Rose would hear and awaken echoes all night. As Jimmy Butler sat out with “general soreness” amid reports that his egomaniacal Minnesota reign will soon end, another former Bulls star brought to Minnesota by Tom Thibodeau demonstrated that you can choose to play the game with joy.

Two nights after scorching the Lakers, Butler did not wear a Timberwolves uniform. He sat in the locker room, lounging in jeans, whining about media coverage. The Star Tribune is reporting that Butler is indeed “sore,” as Thibodeau says, and being rested as part of the team’s plan to keep him healthy, although that could be prelude to a trade.

Thanks to fan anger at Butler, Target Center was about one-third filled. It took Rose’s Cirque du Soleil act, a career-best 50 points and a 128-125 victory over Utah to enliven the crowd.

Once the cheers fade, the Wolves should trade Butler, if he’s healthy enough to pass a physical.

Butler scorched the Lakers on Monday, providing a reminder that he remains one of the league’s best players. At a time when even the Wolves’ most loyal fans are contemplating writing off the franchise for good, Butler is treating the circus he created like it amuses him.

Which is annoying but ultimately inconsequential. Everyone knows what needs to happen next, and that most conceivable trades will leave the Wolves with an average team and a crater where they kept their most ambitious plans.

The word “culture” has become omnipresent in the sports world. It’s popular because it’s meaningless. Organizations can apply it to anything they see as a positive. It’s as nebulous as “elite.”

If there is such a thing as a sporting culture, Thibodeau destroyed the Wolves’ by trading for and kowtowing to Butler.

Thibodeau’s strength was supposed to be tough-love coaching, the ability to push his players in a way that worked with so many of his Bulls. Rose said Wednesday night that when he won the MVP award in Chicago, Thibs didn’t compliment him until the offseason.

By aligning himself with Butler even as he planned to force a trade, Thibodeau has cost himself credibility with his own locker room, as well as in this market.

How does Thibodeau get the most out of Karl-Anthony Towns and Andrew Wiggins after this? Why would they listen if he tells them they need to play harder or more unselfishly?

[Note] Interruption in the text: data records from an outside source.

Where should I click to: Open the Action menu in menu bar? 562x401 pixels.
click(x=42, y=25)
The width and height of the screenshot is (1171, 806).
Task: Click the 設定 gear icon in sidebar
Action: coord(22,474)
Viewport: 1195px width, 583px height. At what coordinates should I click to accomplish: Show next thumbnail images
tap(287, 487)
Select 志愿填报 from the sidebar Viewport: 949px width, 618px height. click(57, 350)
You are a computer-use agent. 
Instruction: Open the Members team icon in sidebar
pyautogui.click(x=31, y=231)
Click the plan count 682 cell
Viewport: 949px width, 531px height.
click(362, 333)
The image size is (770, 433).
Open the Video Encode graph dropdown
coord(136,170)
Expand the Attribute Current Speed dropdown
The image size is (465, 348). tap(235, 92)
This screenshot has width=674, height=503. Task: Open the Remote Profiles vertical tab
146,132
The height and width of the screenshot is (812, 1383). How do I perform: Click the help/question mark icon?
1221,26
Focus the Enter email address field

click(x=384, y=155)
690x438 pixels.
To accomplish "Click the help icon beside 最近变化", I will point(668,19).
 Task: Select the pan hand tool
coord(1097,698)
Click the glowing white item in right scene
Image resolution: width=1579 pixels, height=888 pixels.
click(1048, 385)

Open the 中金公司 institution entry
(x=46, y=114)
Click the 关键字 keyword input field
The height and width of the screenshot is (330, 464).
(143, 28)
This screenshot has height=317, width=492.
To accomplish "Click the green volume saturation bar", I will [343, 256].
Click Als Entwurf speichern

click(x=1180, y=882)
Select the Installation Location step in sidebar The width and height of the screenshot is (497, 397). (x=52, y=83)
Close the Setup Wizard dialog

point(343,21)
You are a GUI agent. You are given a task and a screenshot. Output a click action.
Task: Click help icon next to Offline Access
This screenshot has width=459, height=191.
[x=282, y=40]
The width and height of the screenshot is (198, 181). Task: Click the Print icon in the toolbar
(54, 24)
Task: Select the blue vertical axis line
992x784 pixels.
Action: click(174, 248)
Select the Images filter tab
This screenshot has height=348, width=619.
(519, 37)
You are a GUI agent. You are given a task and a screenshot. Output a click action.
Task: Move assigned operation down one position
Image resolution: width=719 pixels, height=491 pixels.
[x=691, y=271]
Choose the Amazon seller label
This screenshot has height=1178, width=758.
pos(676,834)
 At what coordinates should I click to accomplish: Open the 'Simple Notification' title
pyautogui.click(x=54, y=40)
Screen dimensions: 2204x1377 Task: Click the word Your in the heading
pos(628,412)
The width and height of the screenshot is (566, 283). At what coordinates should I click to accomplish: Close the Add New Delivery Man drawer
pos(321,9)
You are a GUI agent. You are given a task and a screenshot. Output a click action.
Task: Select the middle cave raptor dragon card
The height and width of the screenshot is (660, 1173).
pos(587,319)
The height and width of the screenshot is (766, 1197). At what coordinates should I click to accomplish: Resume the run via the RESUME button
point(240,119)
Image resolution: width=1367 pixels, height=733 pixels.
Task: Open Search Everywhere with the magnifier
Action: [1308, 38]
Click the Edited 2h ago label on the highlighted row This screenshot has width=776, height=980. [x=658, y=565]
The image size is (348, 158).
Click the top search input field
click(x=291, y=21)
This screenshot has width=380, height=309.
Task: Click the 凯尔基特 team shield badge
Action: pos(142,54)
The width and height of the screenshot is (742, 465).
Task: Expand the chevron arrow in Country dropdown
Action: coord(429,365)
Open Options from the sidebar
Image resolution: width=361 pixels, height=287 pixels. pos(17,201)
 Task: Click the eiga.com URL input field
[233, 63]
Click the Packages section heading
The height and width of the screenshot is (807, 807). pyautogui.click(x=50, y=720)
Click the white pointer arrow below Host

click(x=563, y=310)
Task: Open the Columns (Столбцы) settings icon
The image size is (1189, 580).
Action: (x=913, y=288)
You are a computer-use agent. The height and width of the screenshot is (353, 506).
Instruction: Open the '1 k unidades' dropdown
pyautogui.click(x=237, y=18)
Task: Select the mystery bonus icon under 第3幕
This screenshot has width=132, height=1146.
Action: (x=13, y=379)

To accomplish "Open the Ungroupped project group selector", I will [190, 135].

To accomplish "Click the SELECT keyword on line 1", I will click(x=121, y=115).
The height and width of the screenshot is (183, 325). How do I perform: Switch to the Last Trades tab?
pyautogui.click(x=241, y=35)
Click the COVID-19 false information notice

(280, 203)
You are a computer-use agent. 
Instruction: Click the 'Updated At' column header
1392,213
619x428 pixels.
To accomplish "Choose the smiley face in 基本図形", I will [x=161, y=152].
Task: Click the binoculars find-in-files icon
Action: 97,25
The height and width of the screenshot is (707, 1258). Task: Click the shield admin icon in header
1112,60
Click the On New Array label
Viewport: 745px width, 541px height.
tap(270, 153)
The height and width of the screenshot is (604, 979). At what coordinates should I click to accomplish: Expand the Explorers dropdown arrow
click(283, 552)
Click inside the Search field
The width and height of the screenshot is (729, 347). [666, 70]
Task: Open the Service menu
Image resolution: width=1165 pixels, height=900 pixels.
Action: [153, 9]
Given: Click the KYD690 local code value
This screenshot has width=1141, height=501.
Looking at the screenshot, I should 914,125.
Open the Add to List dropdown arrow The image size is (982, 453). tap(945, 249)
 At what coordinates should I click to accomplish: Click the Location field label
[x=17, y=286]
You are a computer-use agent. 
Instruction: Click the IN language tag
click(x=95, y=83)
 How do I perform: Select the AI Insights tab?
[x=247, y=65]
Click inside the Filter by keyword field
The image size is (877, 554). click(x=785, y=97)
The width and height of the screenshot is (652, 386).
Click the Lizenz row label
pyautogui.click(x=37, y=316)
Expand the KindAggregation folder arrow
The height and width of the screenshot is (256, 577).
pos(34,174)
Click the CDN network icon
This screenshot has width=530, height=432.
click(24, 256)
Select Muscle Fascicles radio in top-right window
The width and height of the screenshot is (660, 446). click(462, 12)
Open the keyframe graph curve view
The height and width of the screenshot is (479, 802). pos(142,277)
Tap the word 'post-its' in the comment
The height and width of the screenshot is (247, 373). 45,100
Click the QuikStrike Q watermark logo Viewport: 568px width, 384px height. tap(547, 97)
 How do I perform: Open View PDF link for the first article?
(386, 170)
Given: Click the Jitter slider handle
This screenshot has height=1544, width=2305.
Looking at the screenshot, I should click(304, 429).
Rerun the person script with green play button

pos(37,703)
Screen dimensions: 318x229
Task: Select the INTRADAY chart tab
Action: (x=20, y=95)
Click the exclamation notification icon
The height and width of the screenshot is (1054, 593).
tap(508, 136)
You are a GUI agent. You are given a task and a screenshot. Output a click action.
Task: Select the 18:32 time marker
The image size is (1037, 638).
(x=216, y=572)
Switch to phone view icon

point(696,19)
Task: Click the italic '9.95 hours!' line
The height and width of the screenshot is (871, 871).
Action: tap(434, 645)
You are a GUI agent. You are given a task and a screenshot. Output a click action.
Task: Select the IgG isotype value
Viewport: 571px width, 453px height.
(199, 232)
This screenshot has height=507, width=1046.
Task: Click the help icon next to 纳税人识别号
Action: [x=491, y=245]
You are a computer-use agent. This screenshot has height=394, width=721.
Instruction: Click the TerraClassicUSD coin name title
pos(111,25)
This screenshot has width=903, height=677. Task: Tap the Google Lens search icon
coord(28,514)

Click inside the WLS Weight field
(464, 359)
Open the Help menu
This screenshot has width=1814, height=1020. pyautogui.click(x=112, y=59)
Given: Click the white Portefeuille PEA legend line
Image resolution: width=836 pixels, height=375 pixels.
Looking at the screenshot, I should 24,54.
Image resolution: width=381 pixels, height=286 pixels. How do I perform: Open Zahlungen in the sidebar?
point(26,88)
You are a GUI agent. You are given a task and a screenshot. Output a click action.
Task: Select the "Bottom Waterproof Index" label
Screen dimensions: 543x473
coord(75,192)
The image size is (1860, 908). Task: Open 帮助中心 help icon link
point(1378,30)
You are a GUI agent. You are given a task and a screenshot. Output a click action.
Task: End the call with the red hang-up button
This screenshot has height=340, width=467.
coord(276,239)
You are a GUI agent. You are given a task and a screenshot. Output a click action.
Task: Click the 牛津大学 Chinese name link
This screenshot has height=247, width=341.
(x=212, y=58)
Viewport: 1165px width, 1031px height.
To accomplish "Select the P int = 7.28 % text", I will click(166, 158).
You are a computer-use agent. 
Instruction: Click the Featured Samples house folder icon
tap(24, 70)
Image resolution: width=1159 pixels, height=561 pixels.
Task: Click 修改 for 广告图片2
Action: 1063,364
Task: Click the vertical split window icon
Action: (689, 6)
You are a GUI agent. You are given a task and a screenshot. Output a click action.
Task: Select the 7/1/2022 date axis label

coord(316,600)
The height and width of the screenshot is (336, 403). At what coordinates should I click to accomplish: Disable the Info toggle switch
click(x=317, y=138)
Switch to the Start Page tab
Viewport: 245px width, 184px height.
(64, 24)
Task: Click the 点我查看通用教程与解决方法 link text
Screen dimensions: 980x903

Why would they accept that message from the coach who made Butler his general and consigliere, then tolerated him skipping as much training camp as he liked, screaming at team leadership, demanding a trade for illogical or purely selfish reasons, taking games off early in the season because he didn’t get in shape and berating teammates publicly?

Why would Wiggins or KAT listen to a lame duck who backed the wrong horse?

Picture this: Thibs approaches Towns at practice, telling him he needs to run the floor harder. Towns looks over his shoulder and sees Butler, who does as he likes when he likes. In a league where the players wield the power, does Towns laugh? Or sneer?

As the Wolves spring leaks, Thibodeau sticks to his book of traditional coaching quotations. While discussing Butler’s “soreness” before Wednesday’s game, Thibodeau said the organization has to “trust the player.”

That, like the word “culture,” is the kind of cliché you may get away with if your franchise isn’t imploding. When your best player, the player you placed your faith in, has betrayed you, using the word “trust” is laughable.

So was Butler’s last public appearance Wednesday. He popped into Rose’s news conference, yelled something about “50’’, then said, “Sorry, didn’t mean to interrupt.”

It’s almost as if Butler isn’t sincere.